-- begin TEXT SHOWN --

We need to craft better social understanding and meaning of how the Internet is shaping us. By Internet I’m not referring just to the technology, but also the social, political and cultural forces that are involved in it. It’s crucial to be aware of these forces and to engage in critical discussions about how they are shaping our digital and physical lives. We can’t just passively accept the laws of cyberspace as they’re given to us. We need to actively participate in shaping the future of the Internet. And we’re at the verge of a gigantic opportunity: up until now, only armies of product engineers were able to create world-scale applications. AIs that can run on your own machine are becoming increasingly better at crafting code. This is a crucial step towards a liberation of the means of information processing - the creation of code that helps humans to find meaning in data.

This is a moment that calls for active participation and creative thinking. We can champion systems that promote freedom, fairness, and human potential. We must move beyond passive consumption to become active architects of our societies. “Tuning the algorithm” is not enough, and the time for action is now – start building, start creating, shape the world you wish to see before market forces do it for you. Let us embrace this responsibility with courage and creativity, in this new chapter of the collective creation of meaning.

-- end TEXT SHOWN --

#### [REQUIRED TASKS]
a. In the passage on shaping the Internet, what does the term "Internet" refer to besides the technology?
b. List every quality that the passage on shaping the Internet says the systems we can champion should promote.

-- begin LISTING --

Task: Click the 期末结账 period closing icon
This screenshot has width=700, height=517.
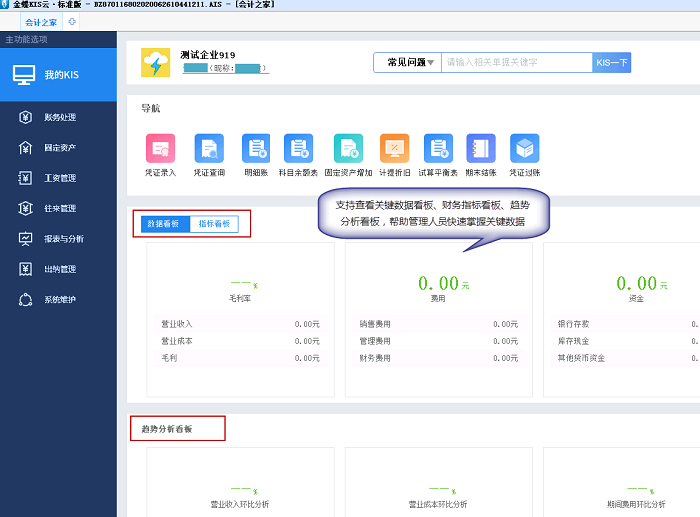Action: point(481,149)
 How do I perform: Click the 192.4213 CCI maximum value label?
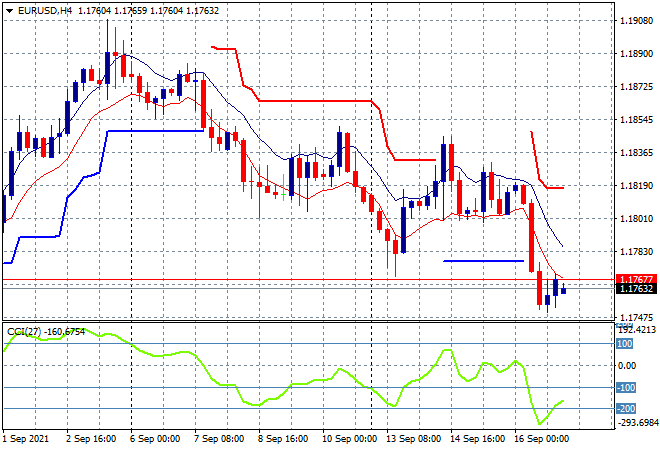point(634,328)
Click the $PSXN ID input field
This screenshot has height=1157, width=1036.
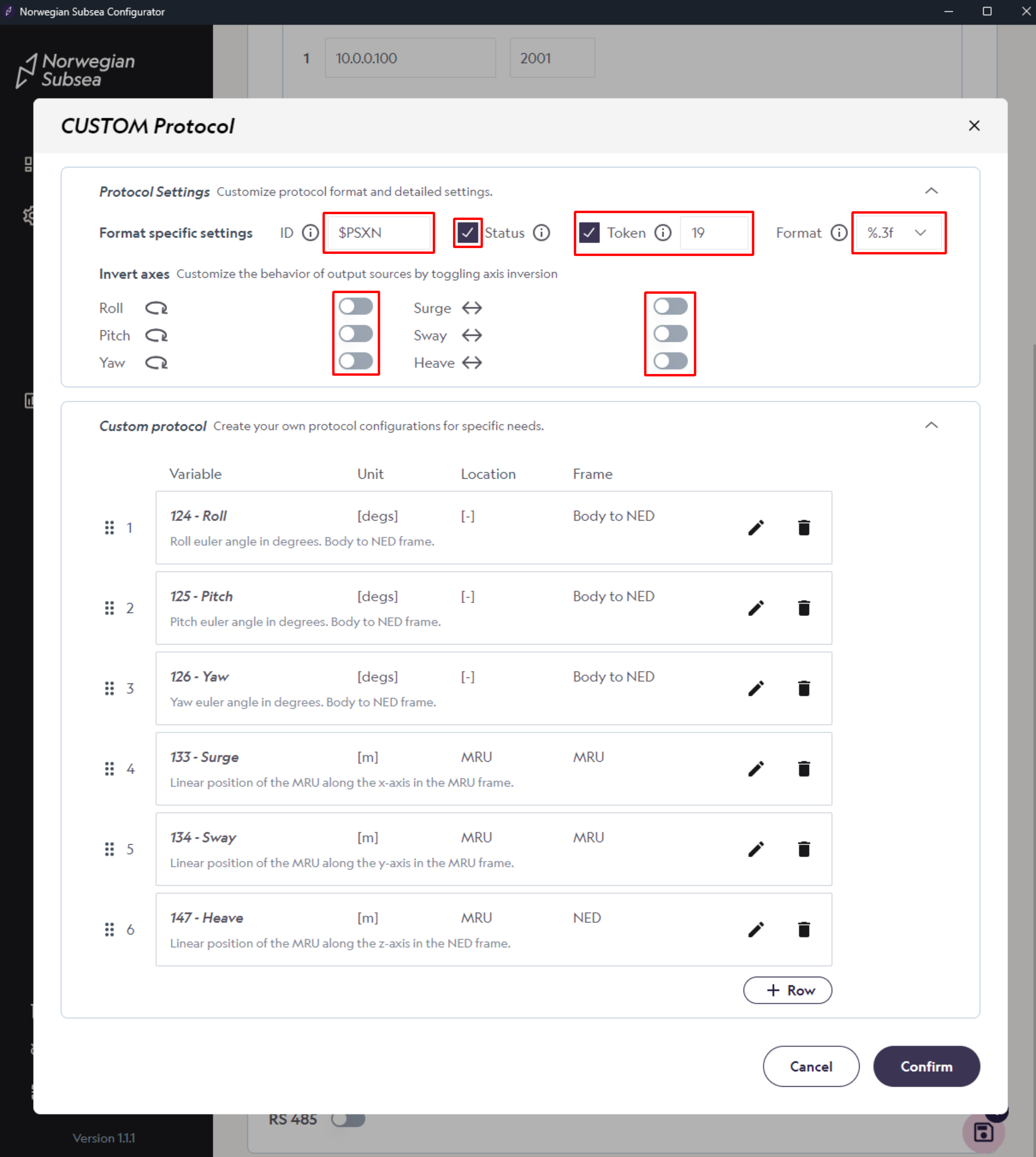pos(378,233)
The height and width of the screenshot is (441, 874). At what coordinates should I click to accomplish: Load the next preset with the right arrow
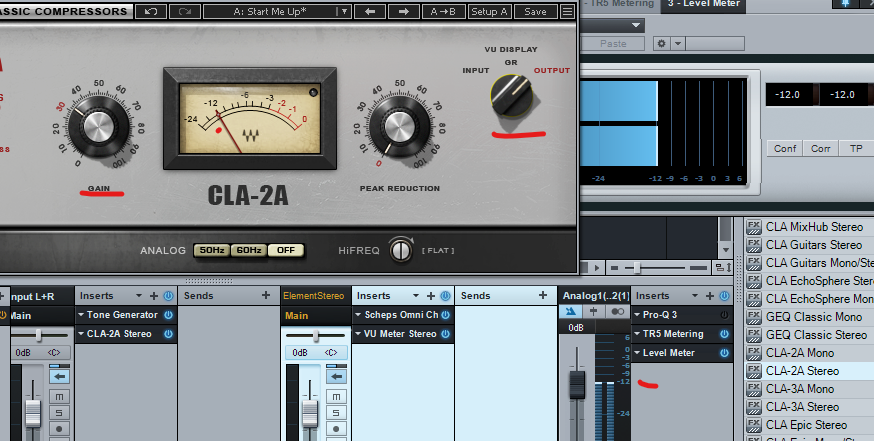point(403,12)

-- end LISTING --

#### [ANSWERS TO THE PROBLEMS]
a. The social, political and cultural forces involved in it.

b. Freedom, fairness, and human potential.